Teks Halaman:
◆ ◆ ◆

Namun sebaliknya, hadis tersebut akan menjadi berbeda jika ditemukan dalam literatur-literatur Faḍā’il Al-A‘amālatau Tasawuf. Hadis tersebut tampak lebih banyak muncul pada pembahasan motivasi terhadap kesadaran untuk meninggalkan perbuatan maksiat atau sebuah jalan menuju kehidupan yang lebih baik. Misalnya, Abū Bakar Al-Baihāqī dalam Kitāb Al-Zuhud Al-Kabīr menempatkan hadis hijrah pada bab“Tarku ad-dunyāwa mukhālafah an-nafs wa al-hawā’” (meninggalkan urusan dunia dan berpaling dari hawa nafsu). Zakīyuddīn Al-Manzurī dalam At-Targīb wa At-Tarhīb min Al-Ḥadīṡ Asy-Syarīf meletakkannya pada bab “kitābal-jihād” atau jihad. Muḥammad Naṣiruddīn ‘Uwaidah dalam Faṣl Al-Khitāb fī Zuhud wa Al-Raqāiq wa Al-Adāb meletakkannya pada bab “syurūṭ at-tawbah” atau syarat-syarat taubat. Pergeseran orientasi makna hadis tersebut menunjukkan bahwa telah terjadi perubahan makna hadis dari kalangan pakar hadis dan pakar fikih ke pakar tasawuf. Hal ini tentu berakibat pada pesan nilai-nilai moralitas sebagai bagian dari ibadah ritual menuju cara pandang (way of life) terhadap nilai-nilai kesalehan dalam beragama. Meskipun demikian, jika ditelaah lebih mendalam, pesan substansinya masih memiliki relasi yang kuat untuk didialogkan antara istilah niat dan hijrah yang dimaksudkan dalam literatur-literatur tersebut.

◆ ◆ ◆

[Entri Tersimpan]
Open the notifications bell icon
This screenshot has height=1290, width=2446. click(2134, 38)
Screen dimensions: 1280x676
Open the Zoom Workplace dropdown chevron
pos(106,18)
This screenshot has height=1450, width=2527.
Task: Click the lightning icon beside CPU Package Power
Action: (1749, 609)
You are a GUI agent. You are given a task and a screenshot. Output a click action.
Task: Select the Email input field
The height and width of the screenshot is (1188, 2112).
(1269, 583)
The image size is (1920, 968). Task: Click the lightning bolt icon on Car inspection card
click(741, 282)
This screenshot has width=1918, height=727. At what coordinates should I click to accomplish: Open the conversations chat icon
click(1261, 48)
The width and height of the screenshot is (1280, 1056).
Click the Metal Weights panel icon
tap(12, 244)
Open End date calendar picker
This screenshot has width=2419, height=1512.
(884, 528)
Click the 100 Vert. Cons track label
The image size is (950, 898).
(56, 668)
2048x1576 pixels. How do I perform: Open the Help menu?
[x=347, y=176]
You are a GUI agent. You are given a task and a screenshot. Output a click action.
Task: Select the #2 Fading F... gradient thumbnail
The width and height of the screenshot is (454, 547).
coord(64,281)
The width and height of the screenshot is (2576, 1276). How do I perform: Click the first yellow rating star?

◆ ◆ ◆

Tugas:
1. Menurut teks halaman, pada bab apa Muḥammad Naṣiruddīn ‘Uwaidah meletakkan hadis hijrah dalam Faṣl Al-Khitāb fī Zuhud wa Al-Raqāiq wa Al-Adāb?
2. Tentukan apakah setiap pernyataan berikut sesuai dengan teks halaman, lalu jawab ya atau tidak beserta kutipan kata-kata penentunya. (a) Al-Baihāqī menempatkan hadis hijrah pada bab tentang meninggalkan urusan dunia dan berpaling dari hawa nafsu. (b) Makna hadis tersebut bergeser dari kalangan pakar tasawuf ke pakar fikih. (c) Jika ditelaah lebih mendalam, istilah niat dan hijrah dalam literatur tersebut tidak lagi memiliki hubungan.

Daftar Jawaban:
1. Pada bab "syurūṭ at-tawbah" atau syarat-syarat taubat.

2.
(a) Ya: "Abū Bakar Al-Baihāqī dalam Kitāb Al-Zuhud Al-Kabīr menempatkan hadis hijrah pada bab" dan "(meninggalkan urusan dunia dan berpaling dari hawa nafsu)".
(b) Tidak: "telah terjadi perubahan makna hadis dari kalangan pakar hadis dan pakar fikih ke pakar tasawuf".
(c) Tidak: "pesan substansinya masih memiliki relasi yang kuat untuk didialogkan antara istilah niat dan hijrah".